## TASK TO CARRY OUT
The entries are to be written out word for word, with their images left out.

--- RECORD EXTRACTS Enclosed Below ---

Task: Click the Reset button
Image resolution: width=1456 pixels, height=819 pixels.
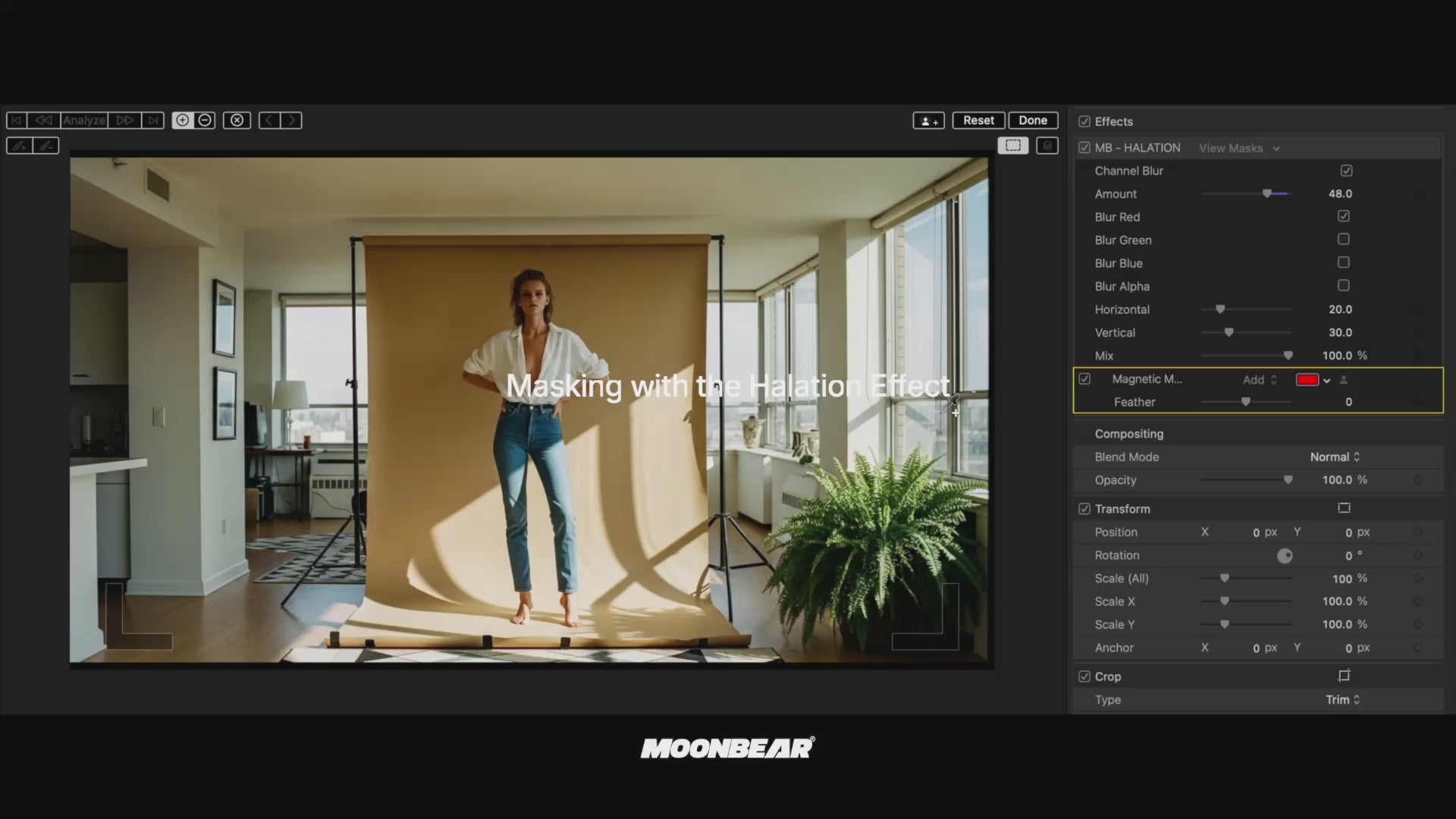Action: pos(978,121)
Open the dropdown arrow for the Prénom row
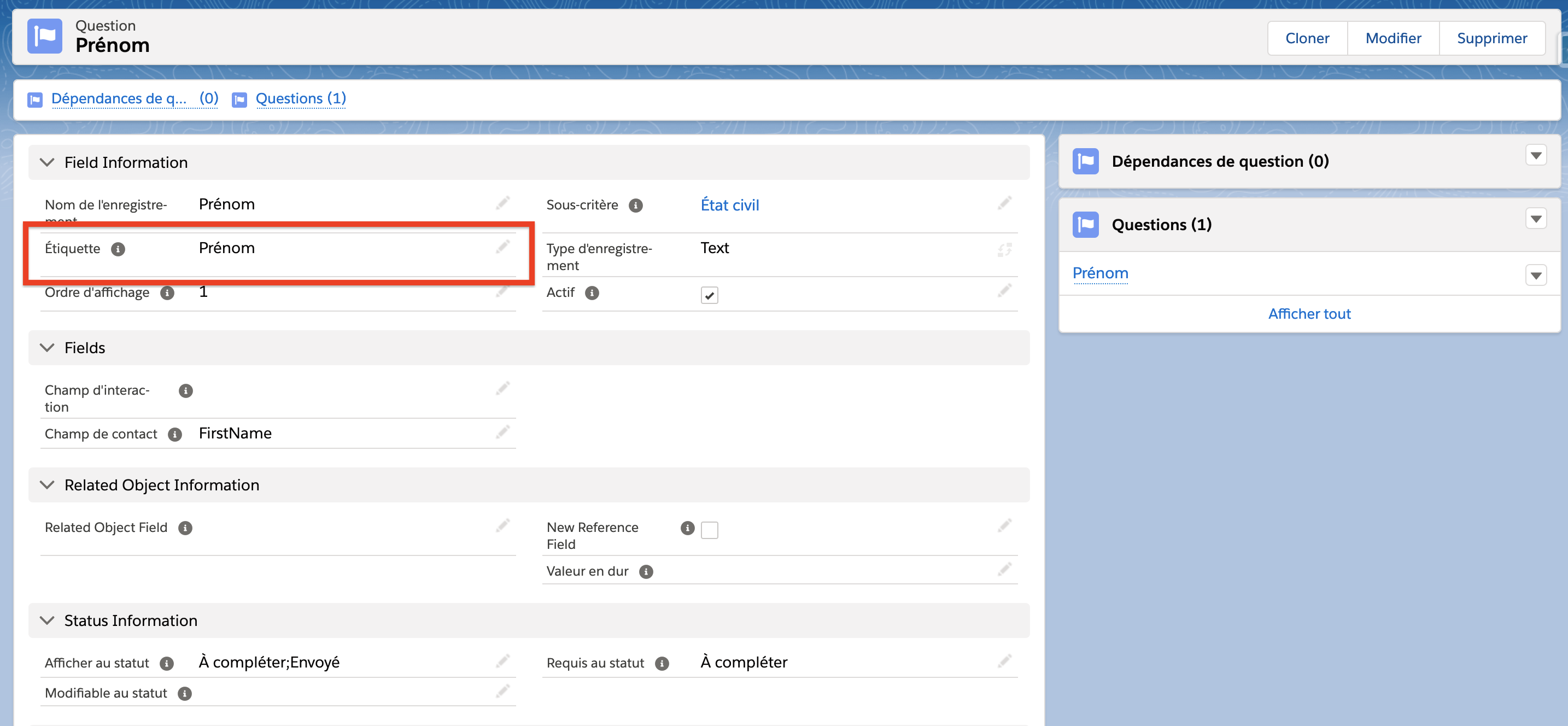 1536,276
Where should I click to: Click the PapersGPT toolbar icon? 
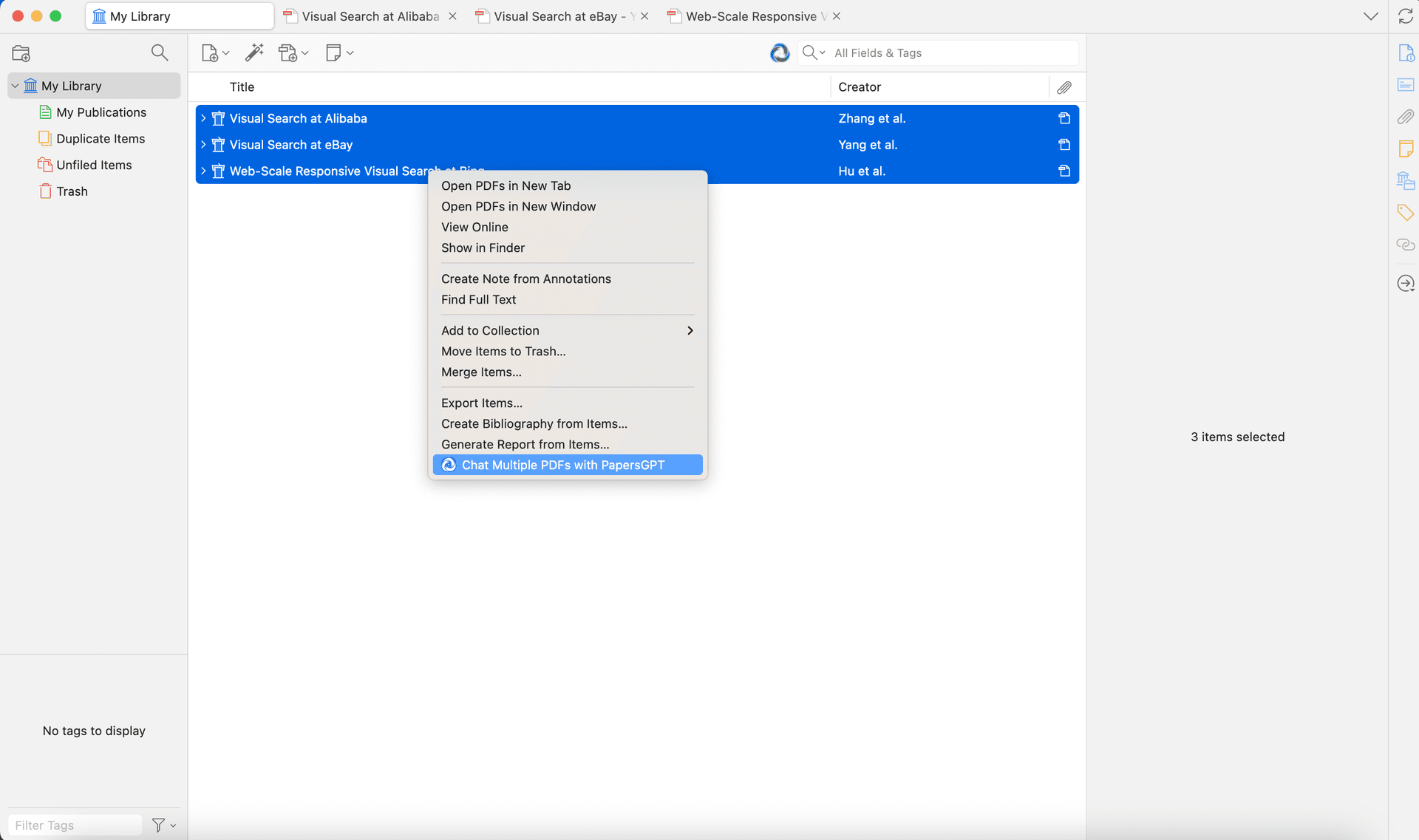pyautogui.click(x=780, y=53)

--- End of Enclosed RECORD EXTRACTS ---

## RESULT OF THE EXERCISE
Task: Click the Reset button
Image resolution: width=1456 pixels, height=819 pixels.
Action: pos(978,121)
Open the dropdown arrow for the Prénom row
 1536,276
Where should I click to: Click the PapersGPT toolbar icon? 
pyautogui.click(x=780, y=53)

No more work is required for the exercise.